Everybody else from the Managing partner to the 40th guy on the roster is different. The Giants scored runs in 2003, but not what you would think. They scored 755, good for sixth place in the NL; the Braves scored 907 by comparison. The Giants were second in the NL in Runs Allowed with 638 trailing only the Los Angeles McCourts' 556. This year the Giants are 15th in runs scored and 3rd in runs allowed. And they lead the majors in walk-off wins with 11.

So Joe is faced with a conundrum (my "beat the word into the ground" of the week). Trying to understand how the whole can be greater than the sum of its parts. Other than the pitching, this is a lineup pretty much filled with 0 to 2 tool players. A few guys can run some, throw a little, catch a little, hit a little less, and pretty much exhibit all the power of a rolling PG&E brown out. Best described as a lineup of unwatchables until the last couple of innings to see if they can scrap up some runs or hold onto a lead pieced together innings earlier.

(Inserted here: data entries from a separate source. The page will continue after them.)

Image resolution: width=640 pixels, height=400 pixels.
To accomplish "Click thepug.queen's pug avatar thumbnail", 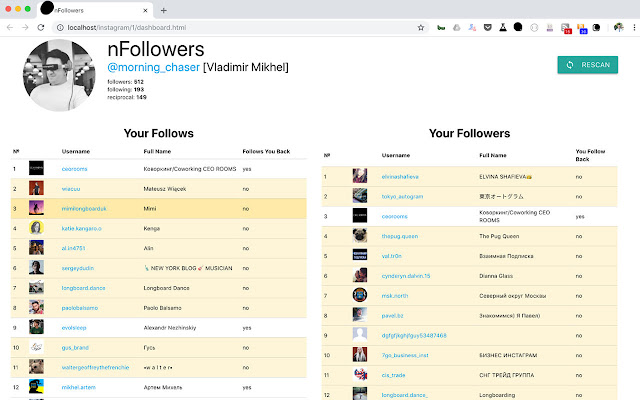I will pos(360,236).
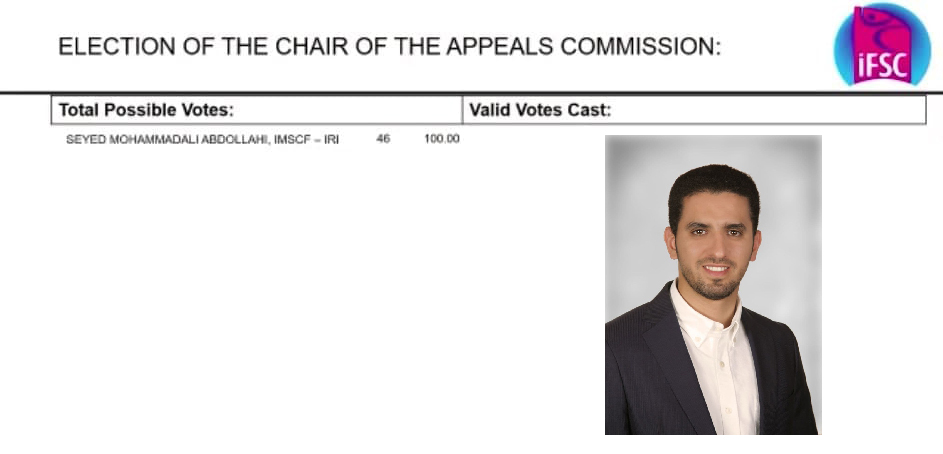Click the word 'Cast:' in the right header
The height and width of the screenshot is (454, 943).
click(590, 110)
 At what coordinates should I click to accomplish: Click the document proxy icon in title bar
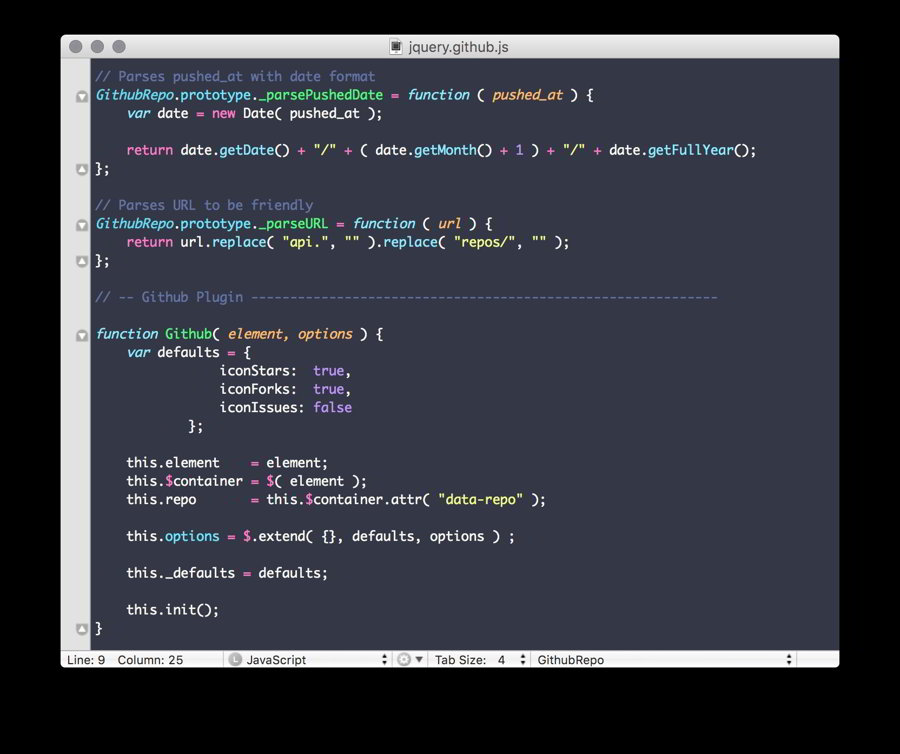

Joe is faced with contradictions. A team that leads in walk-off victories yet has nobody with an OPS over 850

Joe  is faced with paradoxes.  A team whose two-time Cy Young winner (Tim Lincecum) is sporting a losing won loss record, yet gets selected for the All-Star team.  A team being managed by a guy (Bruce Bochy) who even after winning the world series and 50 games this season, still has a losing career won-loss record. Even after taking the Rangers down in in last year's World Series in 5 games, he still has a losing record.

Joe is faced with mysteries. A team whose other Cy Young winner (Barry Zito) has a high school fastball, since coming off the Disabled List, but throws zeros up on the scoreboard faster than you can run to a concession stand and fork over $384.00 for a burger and fries. A team whose emergency call-up from AAA after a 4 year absence from the Major Leagues (Ryan Vogelsong) is now going to the All Star Game and is in the company of Roy Halladay, Cliff Lee, Tim Lincecum, Cole Hamels, in leading NL starters in most important pitching categories. A team on schedule to score fewer than 600 runs in a season and averaging less than 3 runs per game at home.

Joe is faced with explaining away adversity. Buster Posey, Freddie Sanchez and Brandon Belt..the best hitters arguably in a weak lineup out for weeks and months at a time because of injuries, and others Torres, Ross, Burrell, Huff, and Sandoval all spending time on the DL themselves.

Yet the team has its best All Star break record in almost eight years.

So what's the answer. I don't think there is one. I think what Joe is seeing here is something he normally doesn't see at the Major League Level where its the best in the world competing against each other where excellence, talent and good fortune combine to give you predictable results.  What Joe is seeing here is something that happens all the time in college ball, where you have the best of their level competing against each other, not the elite of the elite. You have the best college players competing against each other, and the game becomes more team oriented. And thats probably why the Giants are where they are now. They play team ball. Good starters. Good relievers. Unselfish at bats. Focused, if not spectacular defense and comfortable that the powers that be in their own organization have confidence in them. It allows them to play with more focus more often than not than their opponents.

And that's the best I can come up with.